Written request 1.
Translate this sentence from the passage on industrial real estate into Spanish: "The strength of industrial real estate shines clearly in the performance of real estate investment trusts."
Written request 2.
In the passage on industrial real estate, turn the paragraph beginning "Soaring web sales translate" into a short bulleted list that keeps its main facts.

That question arises as the surge of online retail sales gives a strong boost to industrial real estate. At the same time, many brick-and-mortar stores are closing. “This is the ultimate irony,” says Eric Frankel, an analyst for real estate research firm Green Street Advisors in Newport Beach, California.

The strength of industrial real estate shines clearly in the performance of real estate investment trusts. In 2016 the FTSE NAREIT index of industrial REITs produced a whopping 30.7 percent return, compared to just 0.95 percent for retail REITs and 8.6 percent for REITs as a whole.

Soaring web sales translate into an increased need for warehouses to store and distribute the goods being purchased, paving the way for industrial real estate’s rally. Online retail sales totaled $101 billion in the third quarter, up 16 percent from a year earlier, accounting for 8.4 percent of total sales, according to the Commerce Department.

Recorded information.
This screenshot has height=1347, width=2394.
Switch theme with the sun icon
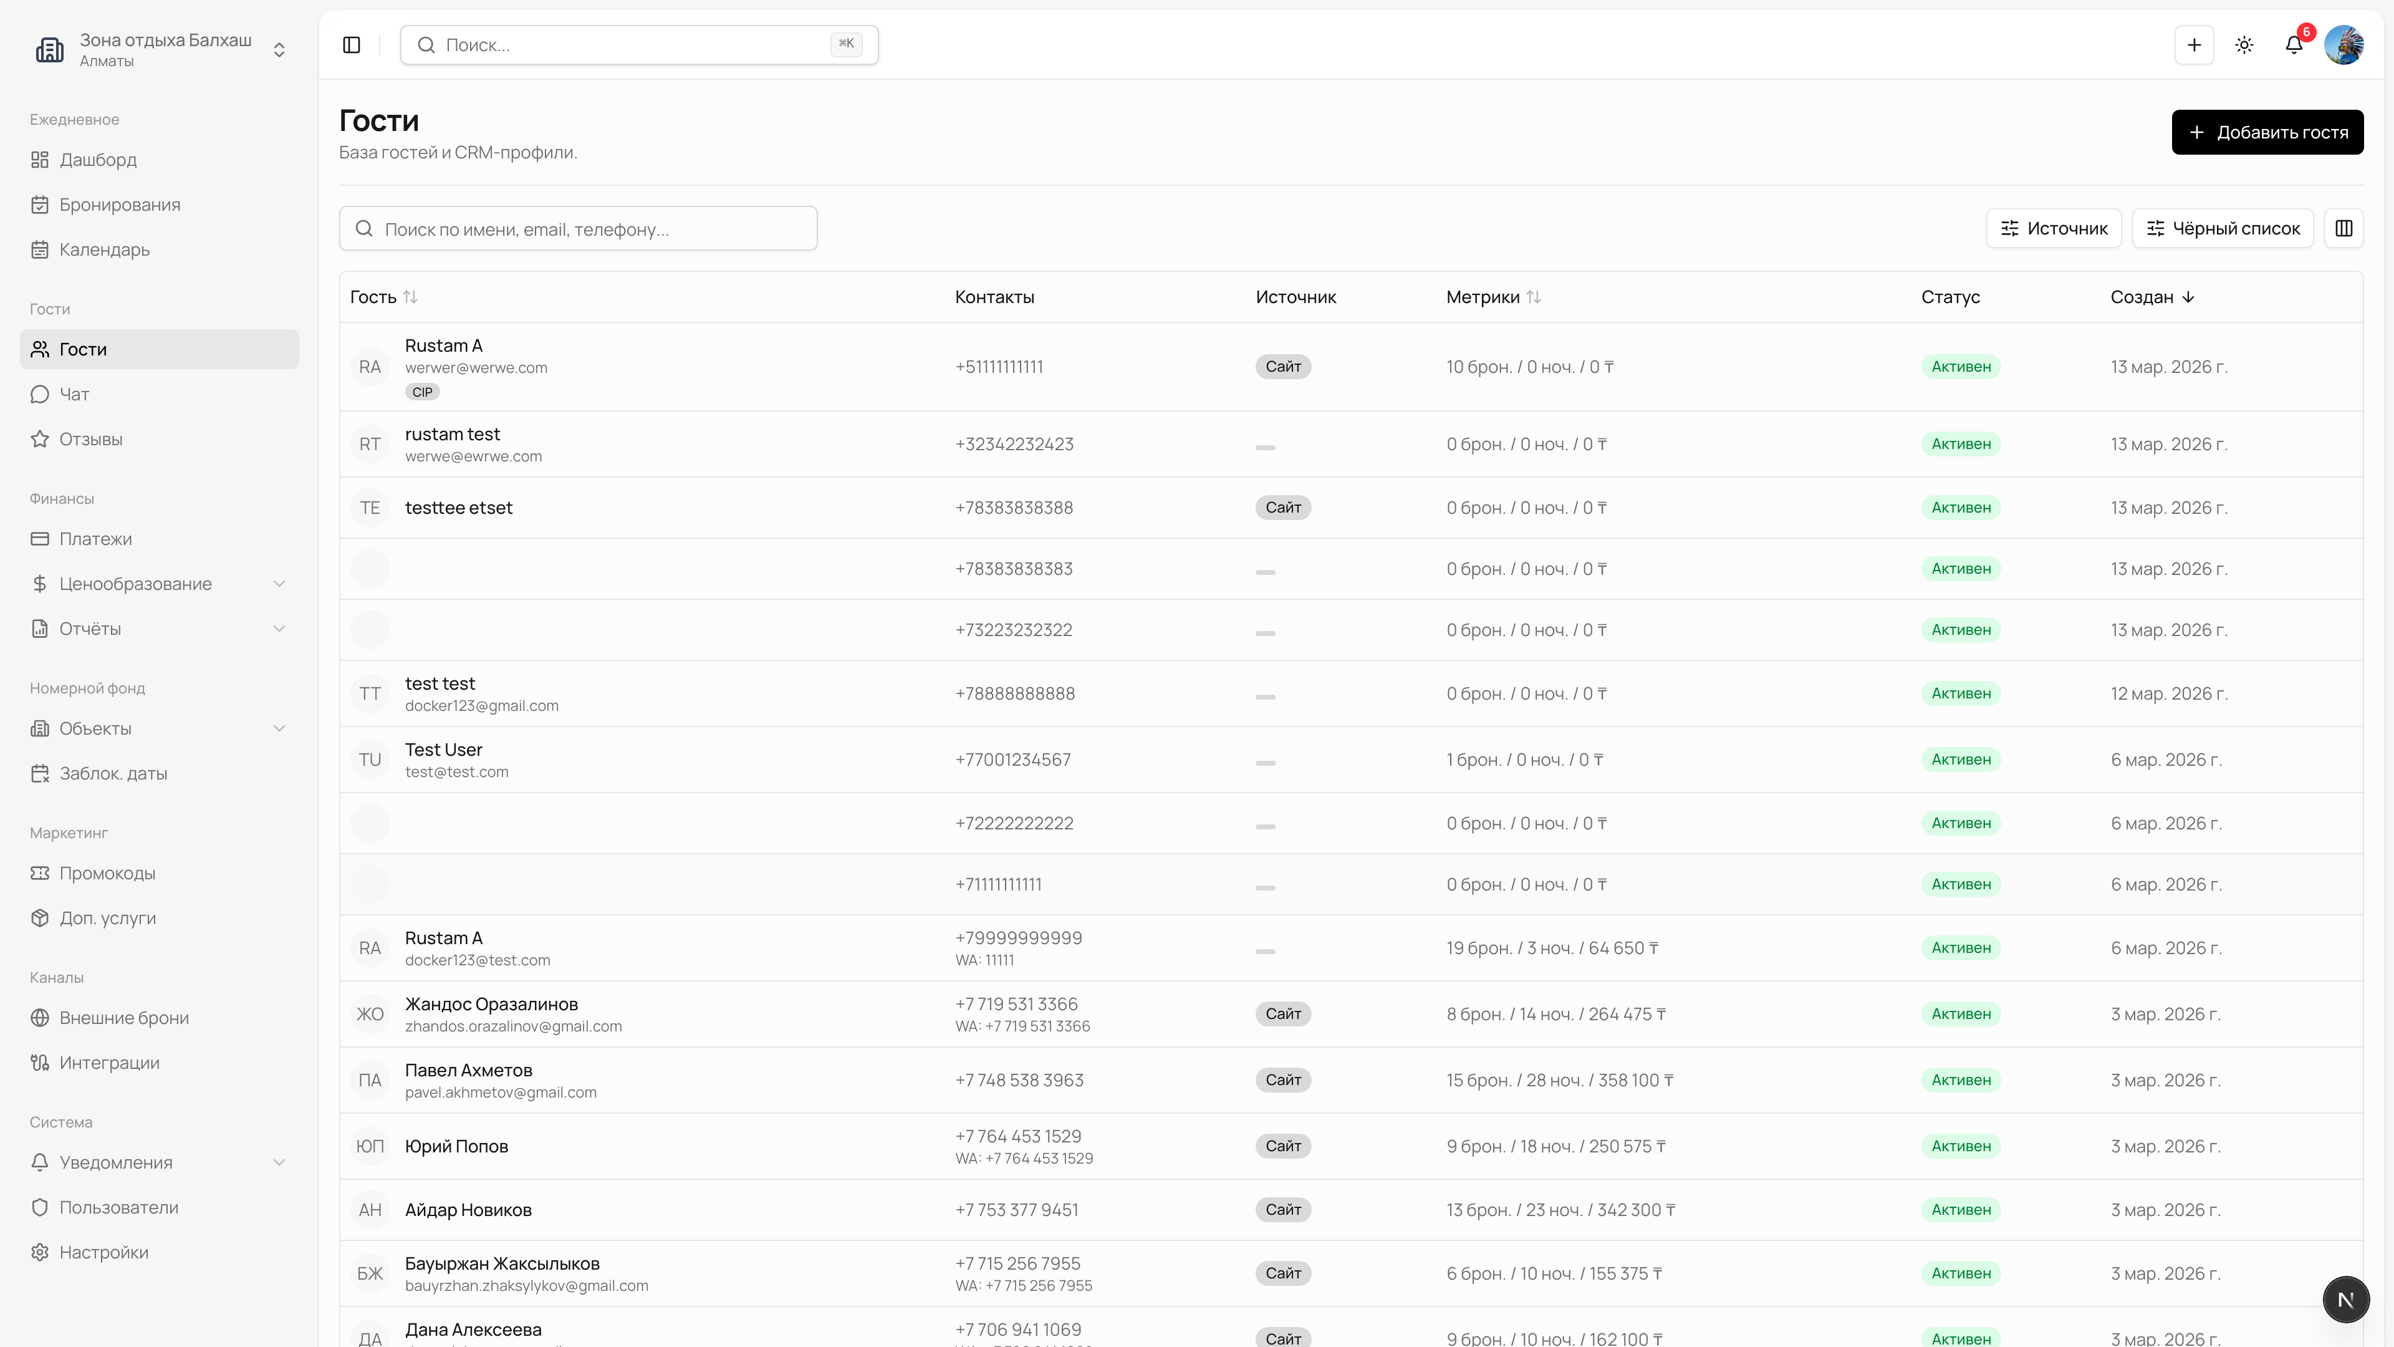[2243, 45]
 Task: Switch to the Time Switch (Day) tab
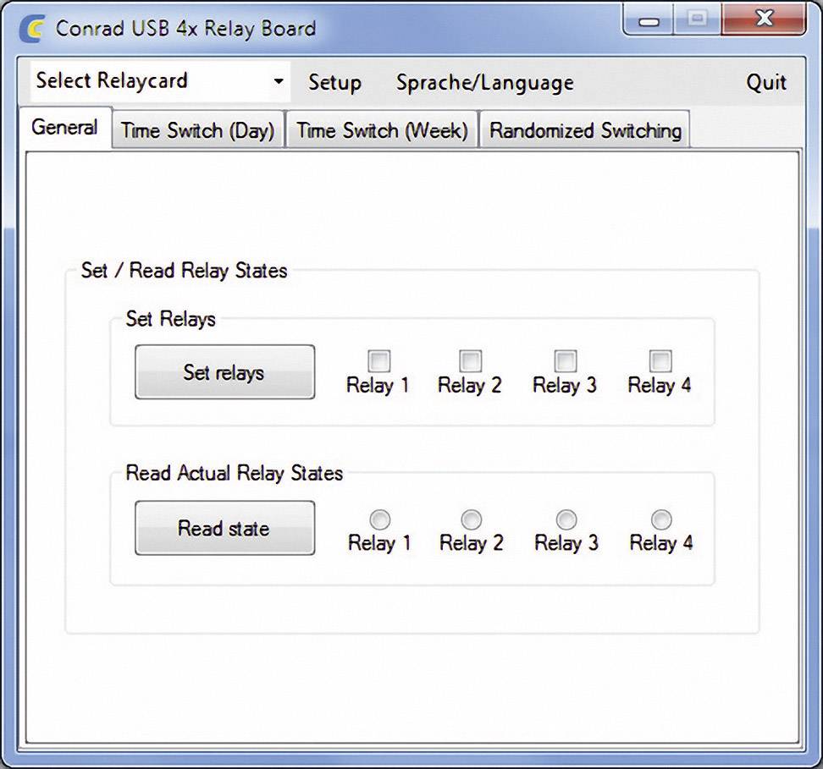(x=197, y=131)
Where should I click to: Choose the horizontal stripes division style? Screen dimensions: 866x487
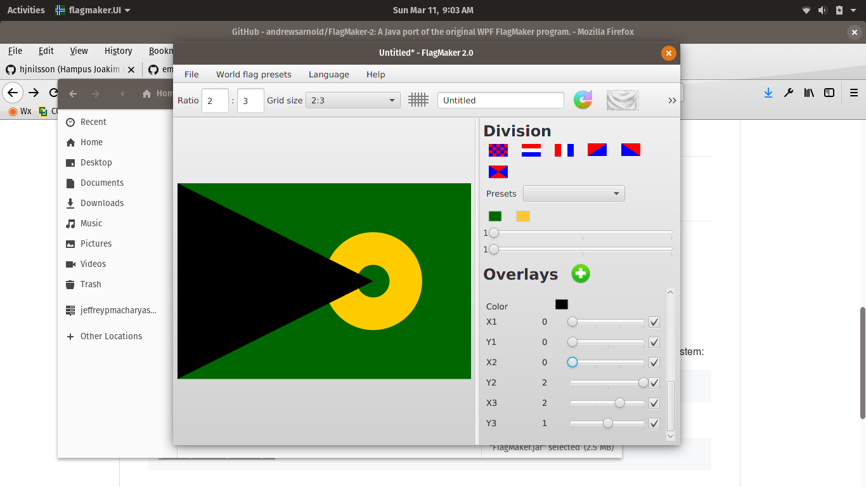531,150
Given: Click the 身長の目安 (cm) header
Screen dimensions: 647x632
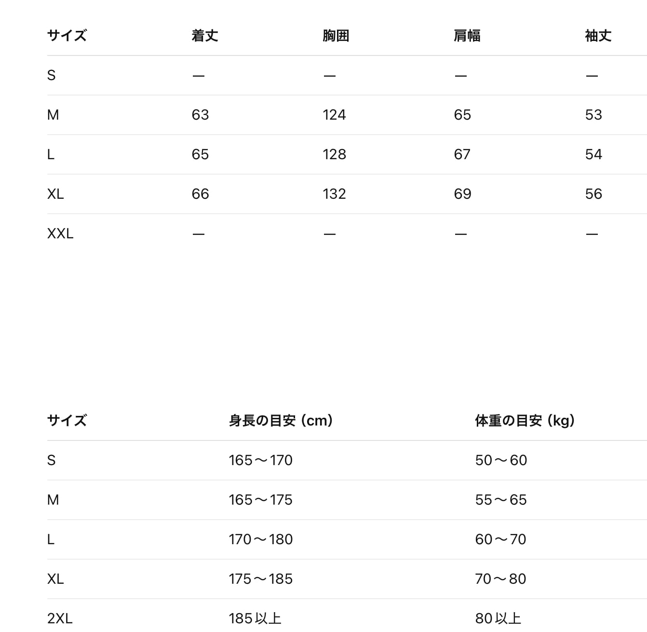Looking at the screenshot, I should pyautogui.click(x=281, y=421).
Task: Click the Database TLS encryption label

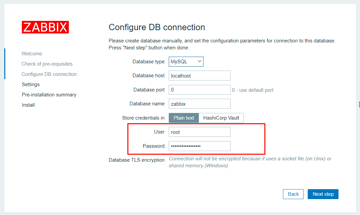Action: (137, 160)
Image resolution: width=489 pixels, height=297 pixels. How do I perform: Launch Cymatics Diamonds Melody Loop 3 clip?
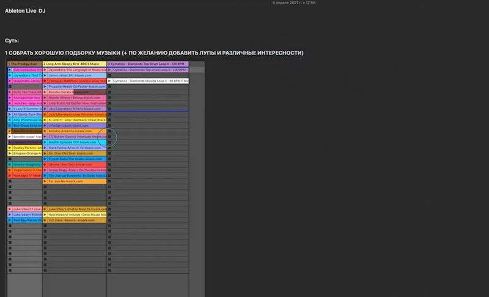tap(109, 81)
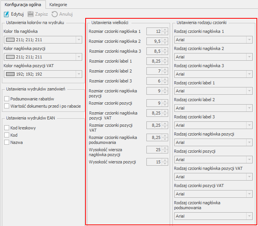Tick Wartość dokumentu przed i po rabacie
This screenshot has height=226, width=258.
pos(7,106)
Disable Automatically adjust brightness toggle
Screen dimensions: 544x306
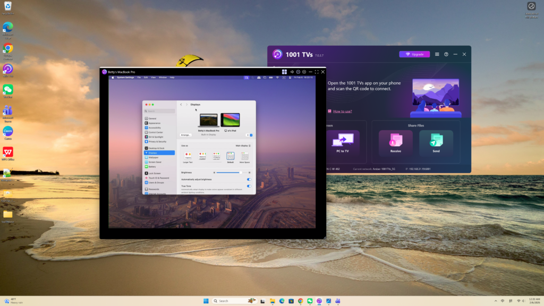click(x=249, y=180)
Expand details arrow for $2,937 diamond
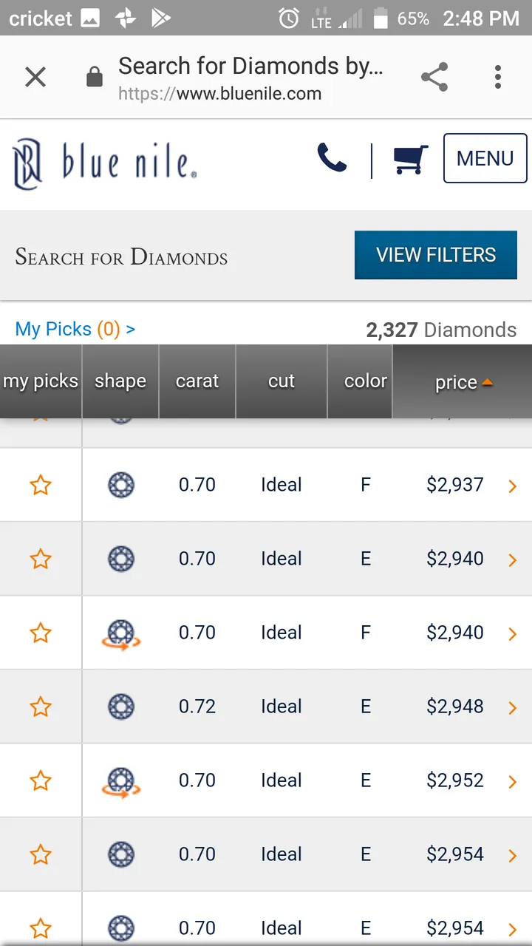532x946 pixels. 513,486
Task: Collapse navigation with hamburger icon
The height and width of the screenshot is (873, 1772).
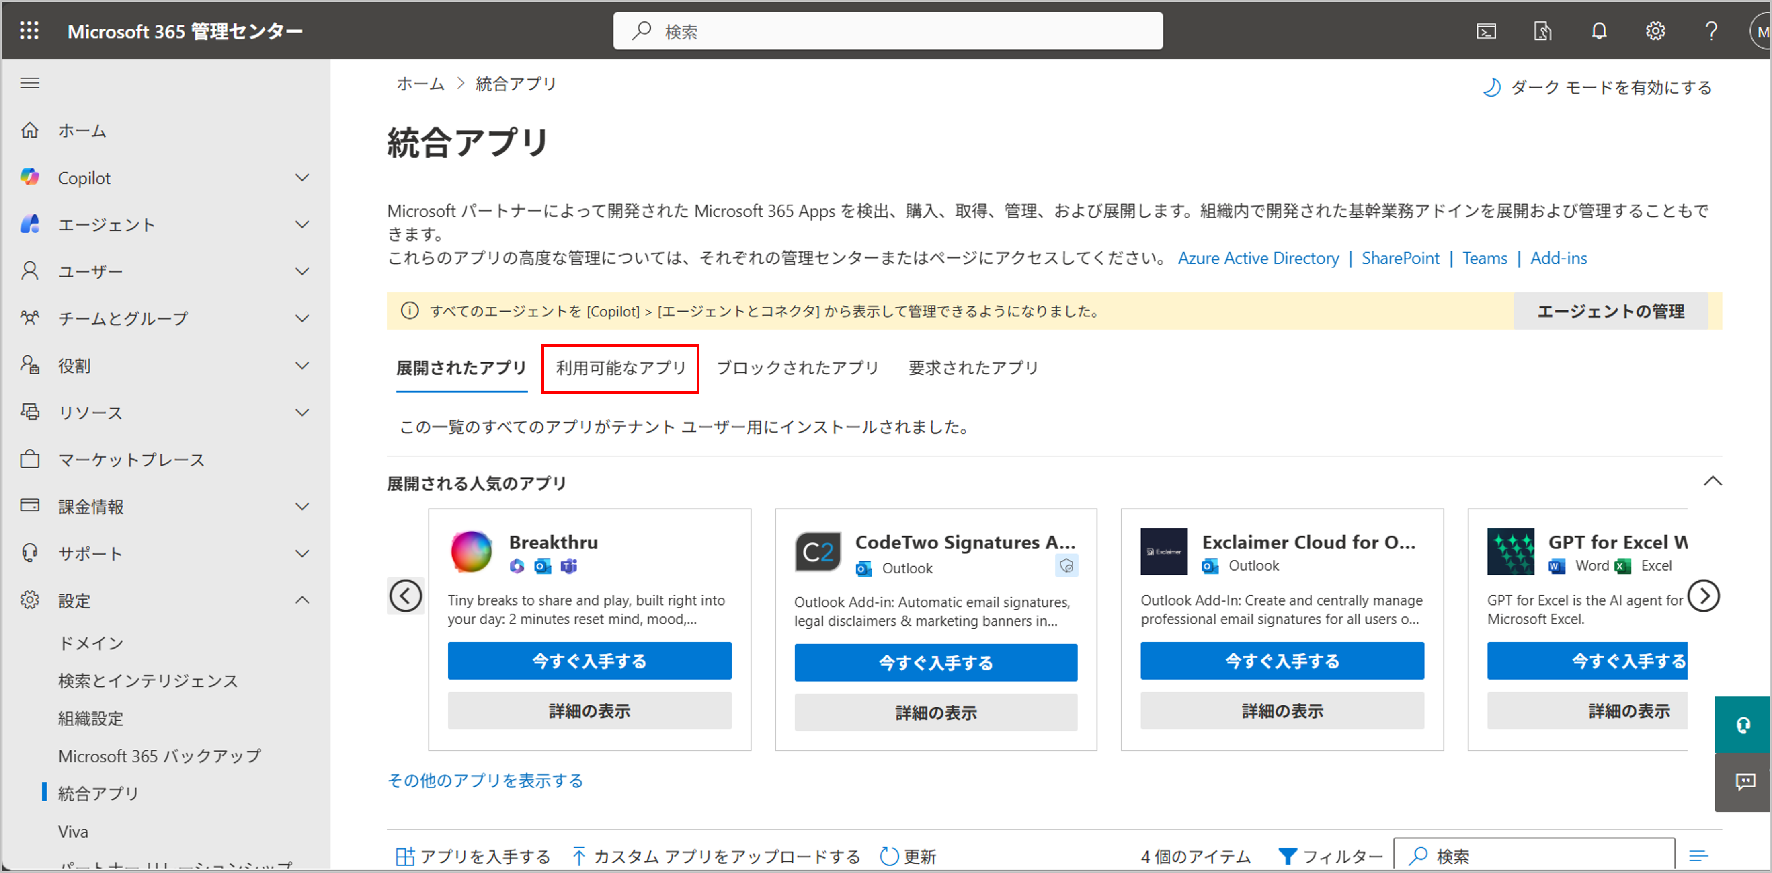Action: (x=30, y=83)
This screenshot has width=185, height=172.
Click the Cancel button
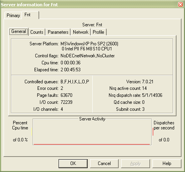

Exercise solution 1.
La solidez de los bienes raíces industriales se refleja claramente en el rendimiento de los fideicomisos de inversión en bienes raíces.

Exercise solution 2.
- Rising online sales create more need for warehouses to store and distribute purchased goods, fueling industrial real estate's rally.
- According to the Commerce Department, online retail sales totaled $101 billion in the third quarter, up 16 percent from a year earlier.
- Those sales made up 8.4 percent of total sales.